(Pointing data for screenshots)
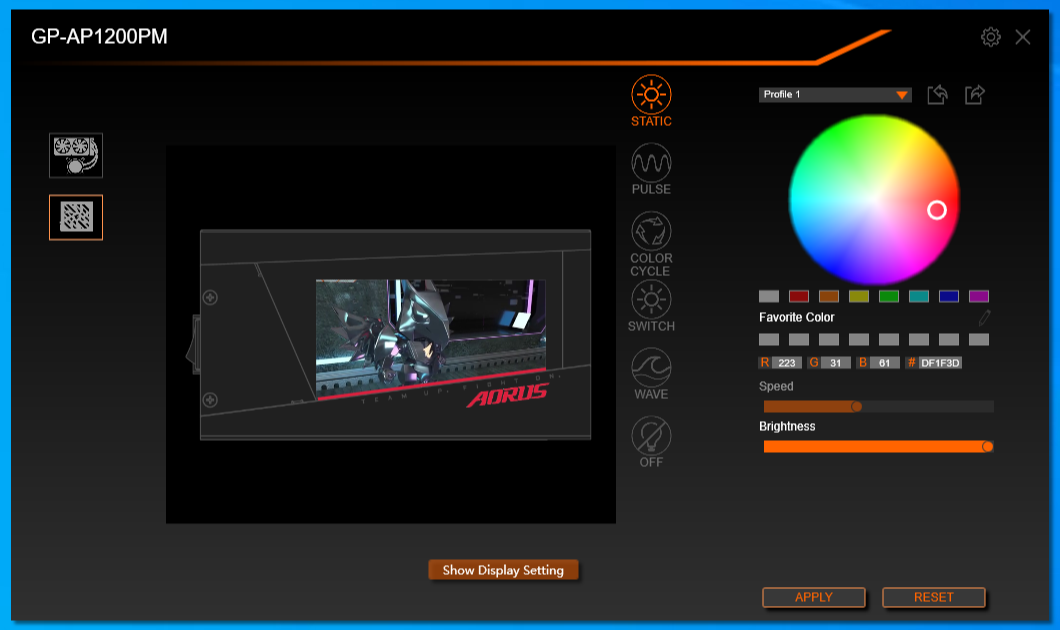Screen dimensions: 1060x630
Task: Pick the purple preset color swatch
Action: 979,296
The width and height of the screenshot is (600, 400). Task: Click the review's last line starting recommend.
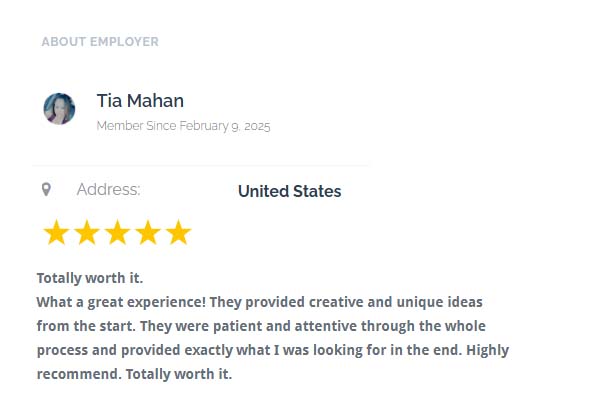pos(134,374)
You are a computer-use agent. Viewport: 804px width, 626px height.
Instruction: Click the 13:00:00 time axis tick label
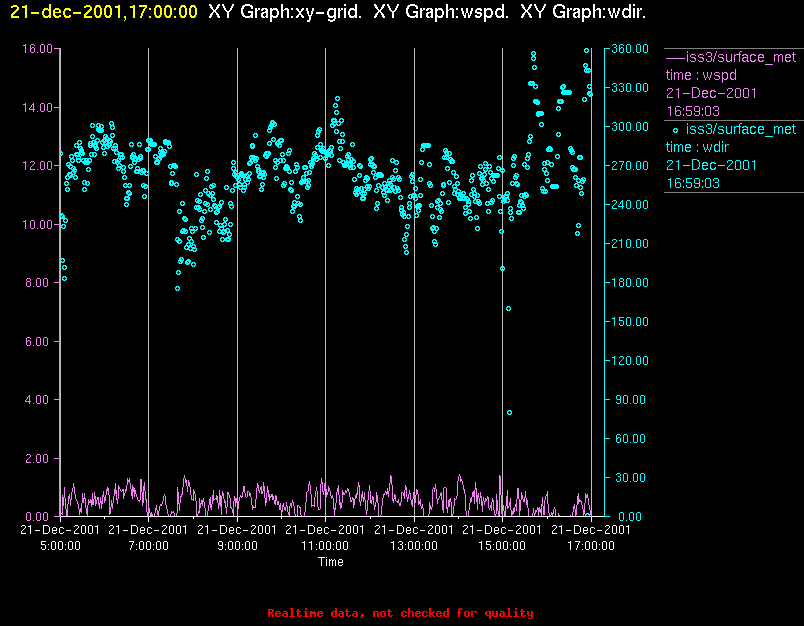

TASK INSTRUCTIONS> Write out every one of the records above again word for word, leaving out the pictures.

THE RESULT>
Screen dimensions: 1060x630
Task: Pick the purple preset color swatch
Action: 979,296
The width and height of the screenshot is (600, 400). Task: Click the review's last line starting recommend.
pos(134,374)
You are a computer-use agent. Viewport: 804px width, 626px height.
Instruction: Click the 13:00:00 time axis tick label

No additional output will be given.